• Belge Bölümü:
**********

Düzce, 3 bin kişinin müthiş paralar kazandığı ve son girenlerin ise büyük zararlarla karşılaştığı saadet zinciri vurgununu konuşuyor. Öncü Medya Haber Genel Yayın Yönetmeni Sadullah Ünsal, Öncü TV ekranları ve 100.2 Radyo Öncü ortak yayınıyla geniş kitlelere ulaşan “Yorumluyorum” programında, Hik Online isimli bir sistem üzerinden oluşan saadet zincirini ilk kez Düzce kamuoyuna duyurdu. Üyeleri arasında kamu görevlilerinin de bulunduğu Hik Online Sistemi’nin ekranlarının geçtiğimiz hafta cuma günü kapanması ile Düzce’de birçok kişinin savcılık ve polise koştuğunun altını çizen Ünsal, “Para kazanırken herkes coşmuş, istedikleri olmayınca polise koşmuş.” ifadelerine yer verdi.

“Saadet zinciri Düzce’de koptu, milyonluk zararları var”

Hik Online Sistemi üzerinden işlem yapılan Saadet Zinciri’nin ekranlarının kapatılması ile birlikte Düzce’de milyonluk zararların olduğunu dile getiren Ünsal, “Bugün yorumlayacağımız konu, belki de 2021 yılının en dikkat çeken konusu. Cuma günü Düzce’de bir hareketlilik başladı. Neydi bu hareketlilik? Bizim anlayacağımız lisanı halle ‘Saadet Zinciri’ koptu, ekranlar kapandı. Burada da Hik Online diye bir sistem var. Bu sistem Amazon’un, Alibaba gibi firmaların ürünlerini satar gibi, alır gibi gösteren bir saadet zinciri. Bu sistem nasıl işliyor? Dediğiniz zaman, diyelim ki 10 bin TL yatırdınız, 5 gün paramı burada bekleteceğim dediniz, 5 gün boyunca da bu dünya markalarının mallarını burada alıyorsunuz, 10 bin TL’lik alışveriş yapıyorsunuz. Bunun karşılığında firma size hemen bin TL ‘Hoş geldiniz’ parası veriyor. Ondan sonra bu parayı burada 5 gün tuttuğunuz zaman 5 bin TL daha size katılım payı veriyor. Bu parayla sözde alışveriş yapıyorsunuz, ama gece 00:00’dan sonra para hesabınıza geri dönüyor. Bunu nasıl yapıyorsunuz? Aslında mayıs – haziran aylarında bize bir link gelmişti, ben görmüştüm, günde 500 TL kazanmak ister misiniz, 5 bin TL kazanmak ister misiniz, oturduğunuz yerden. Ben bunu asla nazara, itibara almadım. Bana pek iç açıcı gelmedi daha doğrusu. Düzce’nin Aziziye Mahallesi’nden birisi buna çok büyük bir şekilde başlamış, hatta bu İstanbul’daki bağlantılarda kontakları kurduğu iddia ediliyor. Düzce’den de baya kişiler bu saadet zincirine katılmış. Burada nasıl bir sistem oluşturmuşlar? Ürünleri satın alıyor gibi görünüyormuşsunuz, gece saat 00:00’dan sonra da para hesabınıza geçiyor. Buna siz başladınız, bundan sonra birisine tavsiye ettiniz veya o duydu, ‘Ben kazanıyorum, sen de kazan’ dedi. Buna katılan herkese böyle bir paylaşım var. Burada da en önemli mantık ürünleri çok satan ürünler gibi gösterip, bir firmada nizami olan arka planda dönen paranın haddi hesabı yok, ama ön planda ürün satışı gibi, alışveriş gibi görünen bir boyut. Burada bir sistem kurulmuş, Simine isimli bir Çinli Devit denen bir Alman, bunlar pazarlama editörleri. Caroll denen bir asistan, bir de Ella denen bir asistan. Para burada dönerken tek el, yani Bitcoin üzerinden dönüyor para. Ancak parayı herkes yatırırken başkasının üzerinden yatırıyor, ama alırken sadece kimin isimi varsa o alıyor parayı.” diye konuştu.

**********

• Verilen Liste:
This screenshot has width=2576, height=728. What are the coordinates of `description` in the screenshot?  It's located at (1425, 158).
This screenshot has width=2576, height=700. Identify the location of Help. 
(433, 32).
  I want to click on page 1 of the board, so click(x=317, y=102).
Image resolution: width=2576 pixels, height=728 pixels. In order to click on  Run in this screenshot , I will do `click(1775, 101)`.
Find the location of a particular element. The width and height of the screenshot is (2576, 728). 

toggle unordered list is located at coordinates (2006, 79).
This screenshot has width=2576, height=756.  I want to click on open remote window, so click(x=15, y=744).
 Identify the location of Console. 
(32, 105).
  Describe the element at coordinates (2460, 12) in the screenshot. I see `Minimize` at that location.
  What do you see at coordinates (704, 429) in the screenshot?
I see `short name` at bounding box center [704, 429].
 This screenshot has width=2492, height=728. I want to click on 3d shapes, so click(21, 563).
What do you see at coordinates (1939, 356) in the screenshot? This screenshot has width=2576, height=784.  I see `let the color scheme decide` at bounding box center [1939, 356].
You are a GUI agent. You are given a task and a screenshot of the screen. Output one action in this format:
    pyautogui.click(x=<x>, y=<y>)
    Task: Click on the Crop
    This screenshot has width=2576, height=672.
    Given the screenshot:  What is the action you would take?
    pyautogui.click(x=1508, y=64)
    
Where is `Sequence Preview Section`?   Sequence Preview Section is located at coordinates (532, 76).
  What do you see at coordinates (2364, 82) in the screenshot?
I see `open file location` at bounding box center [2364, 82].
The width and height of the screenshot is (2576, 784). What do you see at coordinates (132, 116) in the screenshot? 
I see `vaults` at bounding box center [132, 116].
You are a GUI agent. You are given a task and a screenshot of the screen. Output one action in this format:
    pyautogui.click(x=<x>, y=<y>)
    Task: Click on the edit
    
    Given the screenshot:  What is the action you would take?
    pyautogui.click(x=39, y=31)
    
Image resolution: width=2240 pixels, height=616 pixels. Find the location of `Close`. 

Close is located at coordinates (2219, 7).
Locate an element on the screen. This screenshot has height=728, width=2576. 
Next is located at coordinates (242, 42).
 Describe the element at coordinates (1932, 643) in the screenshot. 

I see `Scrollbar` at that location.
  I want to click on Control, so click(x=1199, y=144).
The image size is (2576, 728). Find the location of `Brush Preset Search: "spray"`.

**********

• Görevler ve Alıştırmalar:
1. Düzce'deki saadet zinciri metninde sistemi kurduğu söylenen pazarlama editörleri ile asistanların adlarını sıralayın.
2. Listede "I want to click on Control, so" ifadesini içeren satırdan başlayıp listenin son satırına kadar uzanan satırları, "Find the location of" yerine "Determine the position of" koyarak yeniden yazın; başka hiçbir şeyi değiştirmeyin.

• Sıralı Yanıtlar:
1. Simine, Devit, Caroll, Ella

2.
  I want to click on Control, so click(x=1199, y=144).
The image size is (2576, 728). Determine the position of `Brush Preset Search: "spray"`.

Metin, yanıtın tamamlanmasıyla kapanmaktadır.